Parallax-Scrolling ist ein Gestaltungsprinzip der Animationstechnik, das sich Effekte der menschlichen Wahrnehmung zunutze macht. Ziel ist es, mit zweidimensionalen Darstellungsmitteln räumliche Tiefe zu vermitteln. Um sich einer Erklärung des Begriffs zu nähern, ist es hilfreich, sich dem Wortursprung zu widmen.

Als Parallaxe (parállaxis Altgriechisch für Veränderung bzw. Hin- und Herbewegen) bezeichnet man ein Phänomen der menschlichen Wahrnehmung, bei dem ein beobachtetes Objekt seine Position im Sichtfeld in Relation zum Beobachtungsstandpunkt zu verändern scheint. Ein klassisches Beispiel für diesen Effekt ist der Daumensprung. Nachvollziehen lässt sich dieser folgendermaßen:

  1. Heben Sie Ihren ausgestreckten Arm mit nach oben zeigendem Daumen vor das Gesicht.
  2. Schließen Sie nun abwechselnd das linke und das rechte Augen.

Während im Hintergrund kaum eine Bewegung auszumachen ist, scheint Ihr Daumen von einer Position zur anderen zu springen. Der Grund für den Sprung des Daumens ist Ihr Augenabstand, der, wenn man eines der beiden Augen schließt, zu einer Veränderung des Beobachtungsstandpunkts führt.

Das Phänomen der Parallaxe wird im Alltag kaum wahrgenommen und gehört dennoch zu den Grundlagen der räumlichen Wahrnehmung.

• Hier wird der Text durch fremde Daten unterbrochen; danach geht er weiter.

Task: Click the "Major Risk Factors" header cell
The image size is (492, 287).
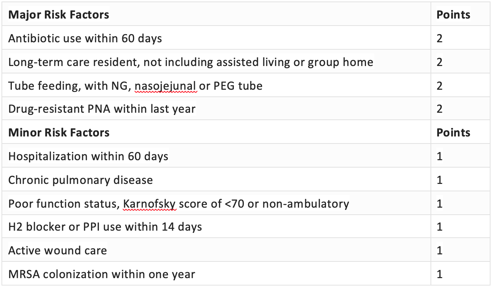Action: (x=59, y=15)
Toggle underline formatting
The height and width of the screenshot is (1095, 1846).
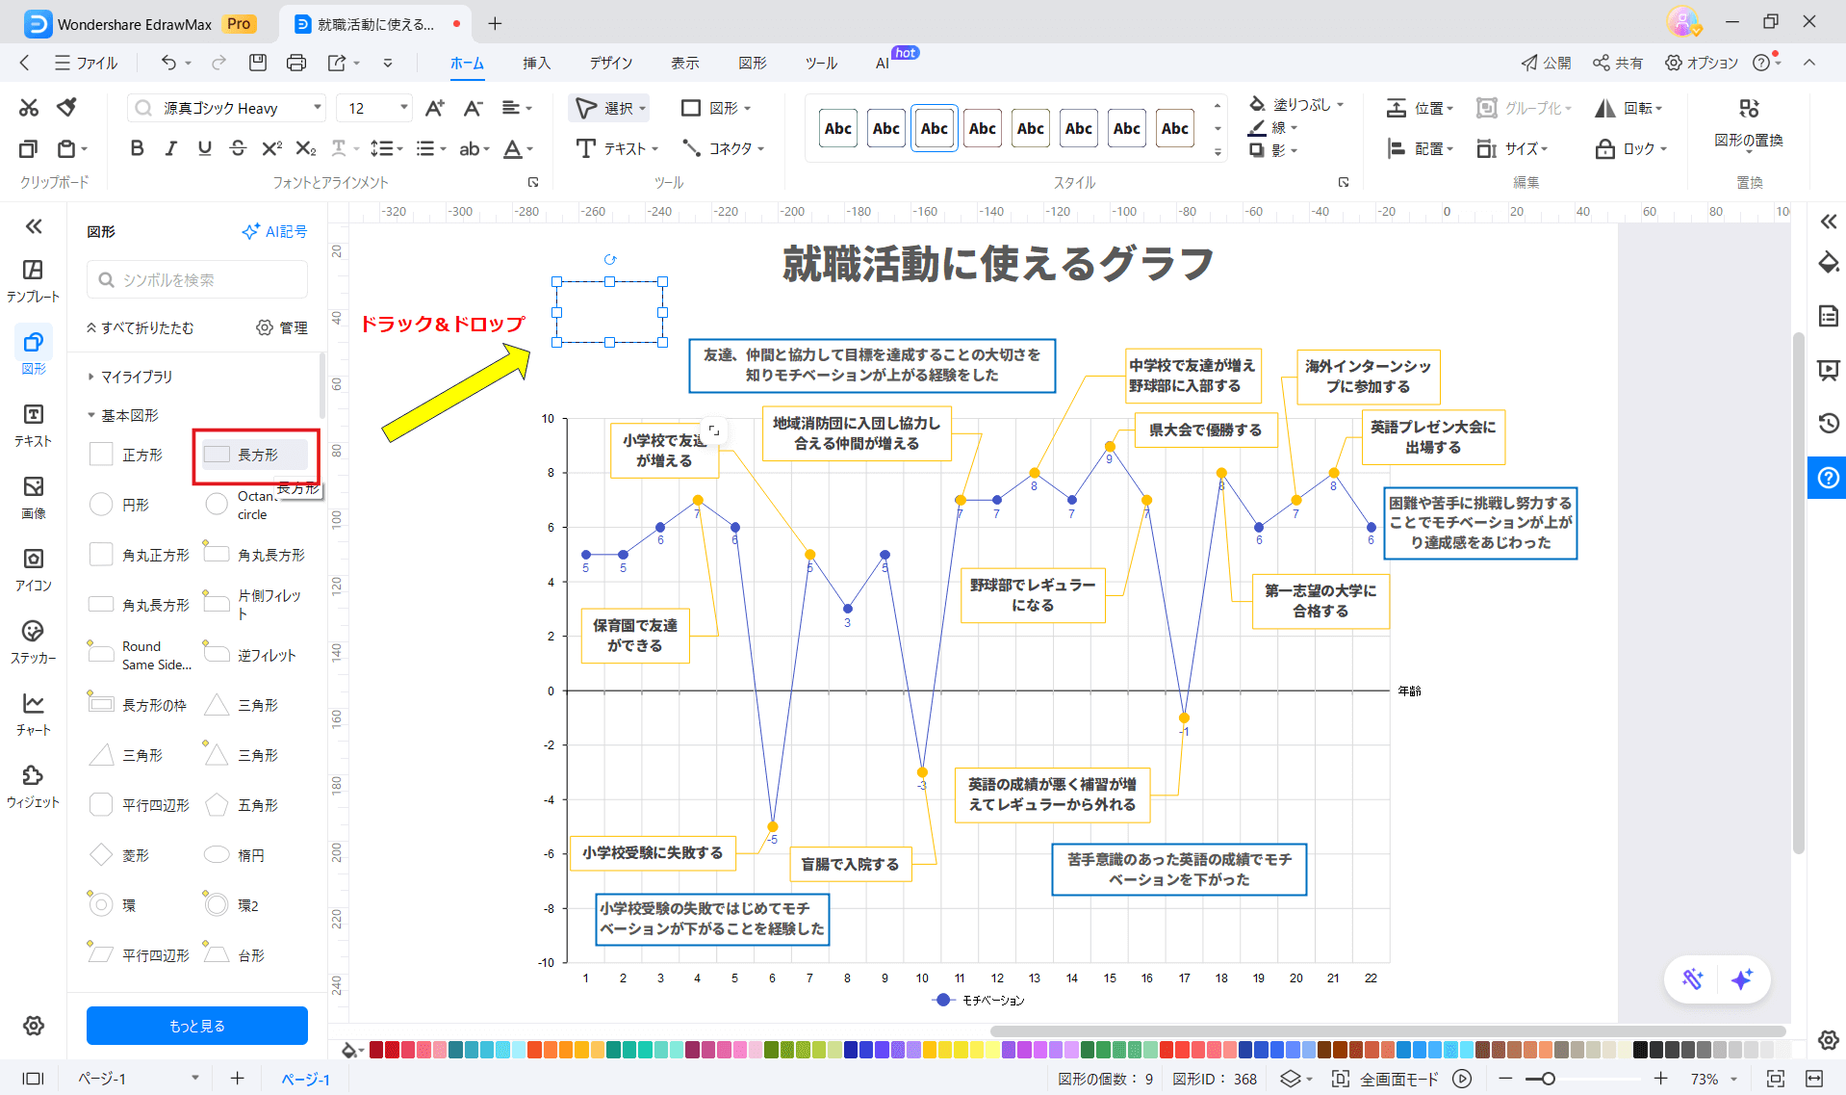203,148
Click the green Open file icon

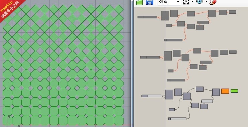click(x=139, y=2)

Bewegen Sie Ihren Kopf von rechts nach links, werden Sie sehen, dass sich die relative Position der Objekte in Ihrem Sichtfeld verändert. Objekte, die nah bei Ihnen stehen, schieben sich vor weiter entfernte Objekte und verdecken diese. Während sich Objekte im Vordergrund relativ schnell zu bewegen scheinen, ist bei entfernten Objekte kaum eine Bewegung auszumachen. Besonders deutlich tritt dieser Effekt bei Zug- oder Autofahrten zum Vorschein. 

Stellen Sei sich vor, Sie sitzen als Beifahrer im Auto und schauen durch das Seitfenster in die Weite der Landschaft. Dabei werden Sie feststellen, dass sich die Schilder am Straßenrand deutlich schneller bewegen, als die Wälder und Berge im Hintergrund. Die untergehende Sonne am Horizont hingegen scheint fast stillzustehen.

Folgendes Video veranschaulicht das Phänomen:

Wahrnehmungspsychologogen nennen diesen (scheinbaren) Geschwindigkeitsunterschied Bewegungsparallaxe. Lichtreflexionen naher Objekte bewegen sich schneller über die Netzhaut als Reflexionen weiter entfernt liegender Objekte. Da der Effekt nur dann zustande kommt, wenn sich der Beobachter parallel zu den betrachteten Objekten bewegt, spricht man von einem bewegungsinduzierten Tiefenreiz. Weitere Hinweisreize, die zur Wahrnehmung eines dreidimensionalen Raums beitragen sind Texturdichte, perspektivische Konvergenz, atmosphärische Perspektive, Größenkonstanz sowie Verdeckung und Überlappung.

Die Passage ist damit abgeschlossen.